Why is this Alaska glacier surging ahead of the others?

Two glaciers cascade off Denali.
Two glaciers cascade off Denali. (Public domain photo courtesy National Park Service)

Geologic changes typically move slow. But one glacier in Denali National Park and Preserve could be moving at a decidedly un-glacial pace. Scientists think it’s doing something only a small amount of glaciers do, an event called “surging.”

The Traleika glacier last surged around 60 years ago and experts think it’s on track to do it again.

“It’s just exciting to see the natural world rearing up and acting crazy. Doing big things,” said Michael Loso, a physical scientist at Wrangell-St. Elias National Park.

His work also takes him to Denali, where the glacier is showing signs of increased movement.

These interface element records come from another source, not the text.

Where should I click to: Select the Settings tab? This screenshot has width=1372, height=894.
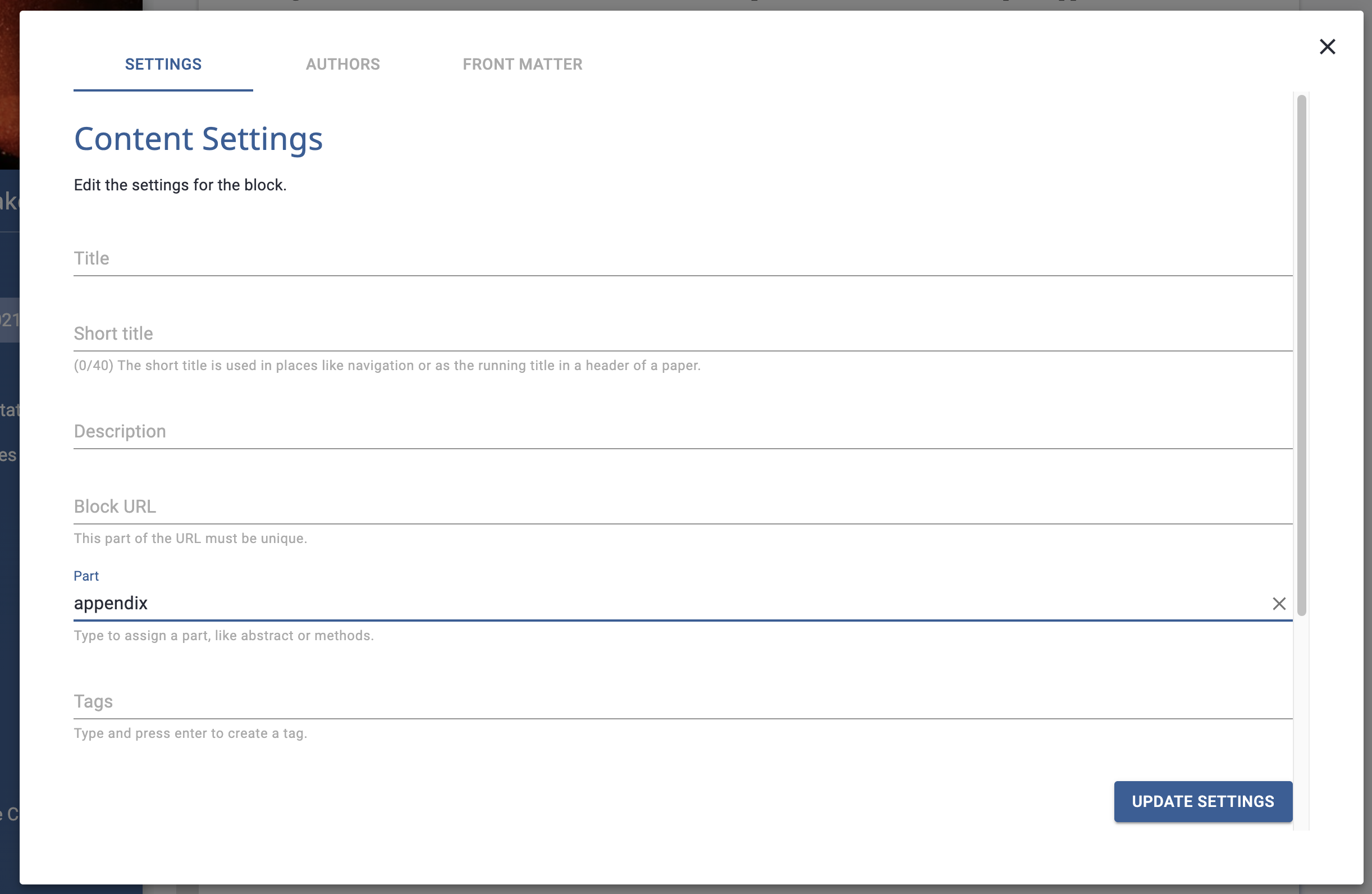pyautogui.click(x=163, y=64)
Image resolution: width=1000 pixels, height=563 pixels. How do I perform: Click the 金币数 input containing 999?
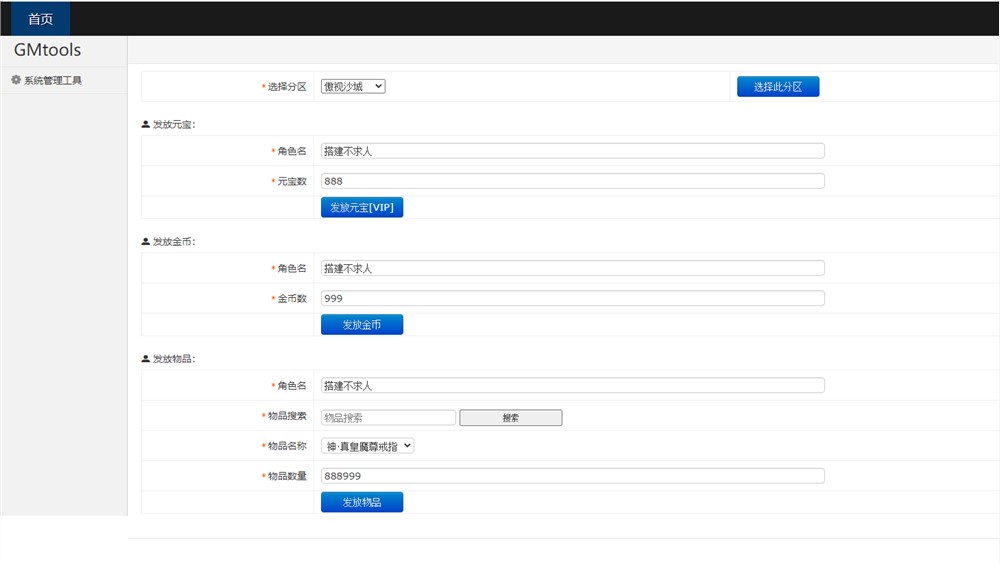pyautogui.click(x=572, y=298)
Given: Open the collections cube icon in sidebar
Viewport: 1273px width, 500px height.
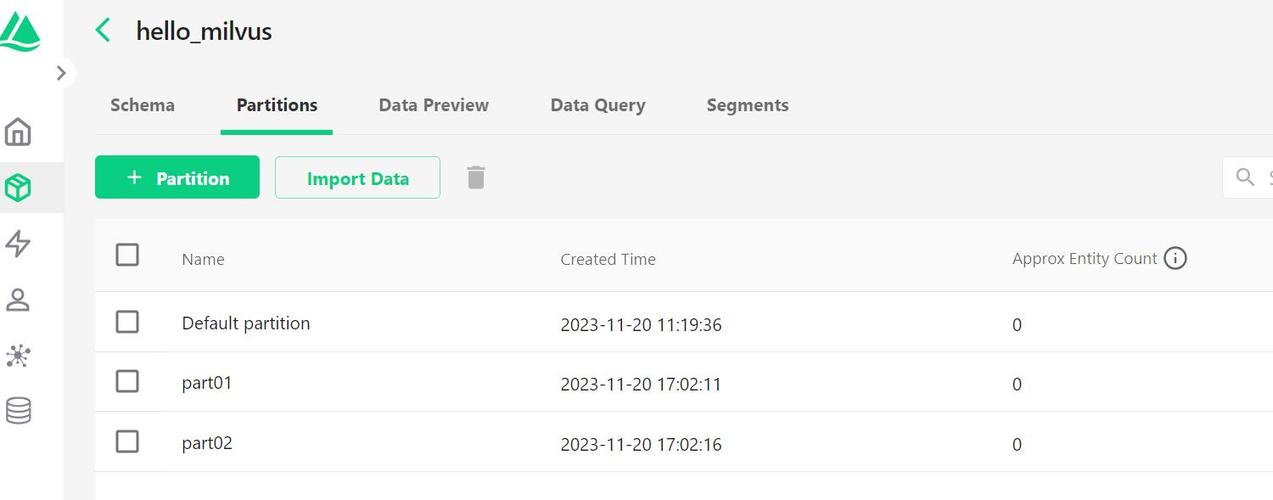Looking at the screenshot, I should pos(18,187).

Photo courtesy of the National Parks Service
Ice flow speed is increasing on Traleika glacier, indicating a coming surge. (Photo courtesy of the National Park Service)

When a glacier’s ice flows downward at a relatively accelerated rate, that’s when it’s surging. It will start to flatten at the top with more ice moving towards the glacier’s lower end.

Loso says, at the moment, you might not notice anything is different about the Traleika glacier.

“But if it develops into a full blown surge, the kind of behavior that we know it exhibited back in the 1950s,” Loso said. “You would see a glacier that was completely transformed from what is had looked like, say, a year before.”

Not all glaciers surge. In fact, Loso estimates that only a small percent in the world do. It’s something that scientists only partly understand.

And while climate change is causing Denali’s glaciers to shrink, Loso says surging is different. It’s more that the glacier is changing shape.

Loose sediment and flowing water have something to do with it, and Loso knows that the behavior happens in cycles. In Traleika’s case, scientists think it’s about every 60 years. The upper part of the glacier thickens, enough to start to move quickly.

I ask if I planted a lawn chair down by the glacier and took a seat, would I actually be able to see it moving over time?

“If you sat with your lawn chair and brought a tent and just watched for a few days, you would see the difference,” Loso said. “You would see the changes. Absolutely.”

Loso says that camping out by the glacier is kind of fanciful idea given the rugged terrain. He says scientists will be keeping a close eye on the Traleika glacier to see if it has a domino effect.

The last surge caused the Muldrow glacier, which is connected Traleika, to surge, too.